● **Using the information**
A) Copy the cholesterol drug passage from "The combination did" to "raising heart risks.".
B) Answer these questions from the cholesterol drug passage:
(i) At which meeting was the late-stage data presented?
(ii) How many subjects were in the Phase III trial?
(iii) By what percentage did the combination raise HDL after 12 weeks of therapy?

● **Given passage**
The combination did significantly better at lowering bad LDL cholesterol and other blood fats called triglycerides, as well as raising levels of good HDL cholesterol in patients with complex lipid disorders.
The late-stage data presented on Sunday at the American College of Cardiology scientific meeting in Orlando will be part of the U.S. application for a fixed-dose combination pill of the two medicines, which the drugmakers expect to submit in the second half of 2009.
Statins such as Crestor that lower LDL cholesterol are among the most widely used prescription drugs in the world. But many of the patients with High cholesterol also have high triglycerides and low levels of good HDL cholesterol, raising heart risks.
“There is a significant benefit to combining the two treatments together,” said Dr. Eli Roth, professor of clinical medicine at the University of Cincinnati College of Medicine and an investigator in the study. “You tend to correct the entire atherogenic profile.”
The 760 subjects in the Phase III trial were randomized to the standard dose of TriLipix, also known as finofibric acid, 5 milligrams of Crestor, also called rosuvastatin, or a combination of both.
After 12 weeks of therapy, the combination lowered LDL by 28.7 percent compared with 4.1 percent with TriLipix alone. It cut triglycerides by 40.3 percent compared with 17.5 percent with just Crestor. The combination raised HDL by 23 percent compared with 12.4 percent with Crestor alone.
The results were considered highly statistically significant.
“The numbers are impressive,” Roth said. “If you quizzed most physicians about what kind of changes they’d see, they would know the direction it would go but I don’t think they would know the magnitude.”

● **Information given**

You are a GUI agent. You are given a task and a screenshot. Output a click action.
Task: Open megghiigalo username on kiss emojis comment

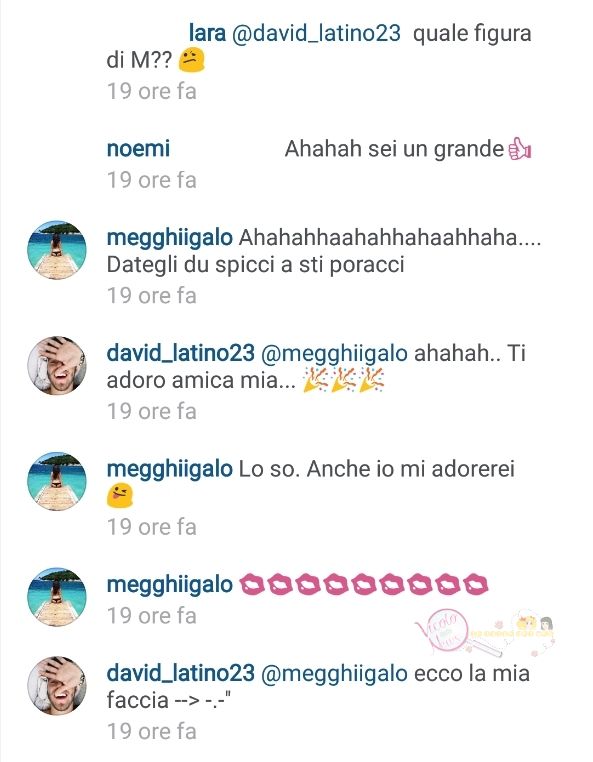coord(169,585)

...

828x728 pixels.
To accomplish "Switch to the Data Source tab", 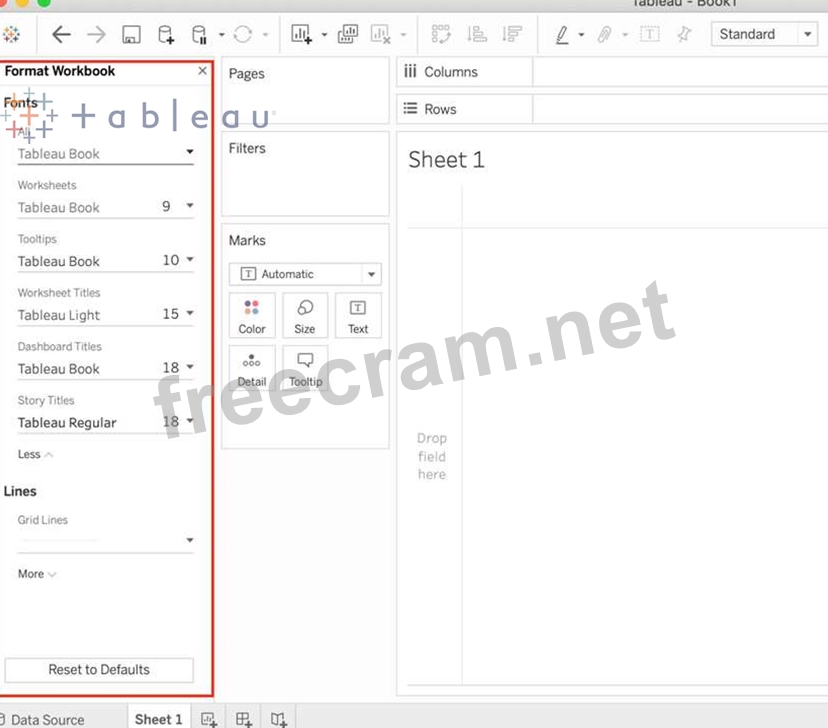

---

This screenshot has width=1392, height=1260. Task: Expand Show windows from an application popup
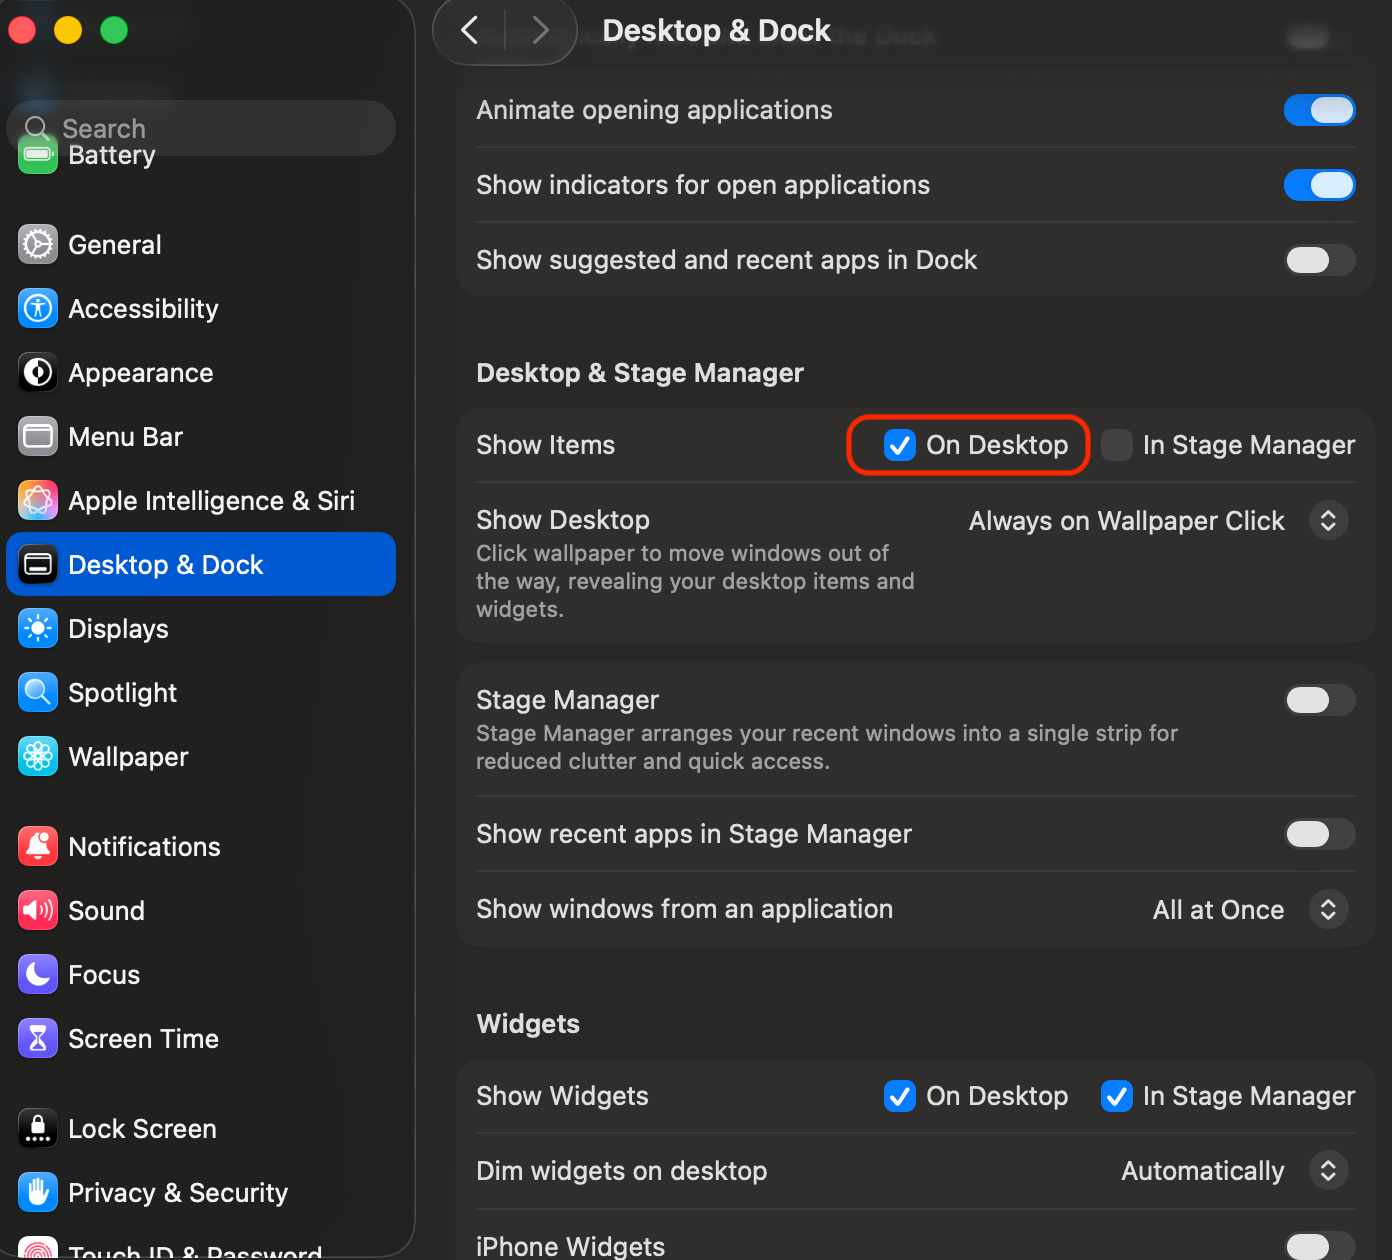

● **Solution list**
A)
The combination did significantly better at lowering bad LDL cholesterol and other blood fats called triglycerides, as well as raising levels of good HDL cholesterol in patients with complex lipid disorders.
The late-stage data presented on Sunday at the American College of Cardiology scientific meeting in Orlando will be part of the U.S. application for a fixed-dose combination pill of the two medicines, which the drugmakers expect to submit in the second half of 2009.
Statins such as Crestor that lower LDL cholesterol are among the most widely used prescription drugs in the world. But many of the patients with High cholesterol also have high triglycerides and low levels of good HDL cholesterol, raising heart risks.

B)
(i) The American College of Cardiology scientific meeting in Orlando
(ii) 760
(iii) 23 percent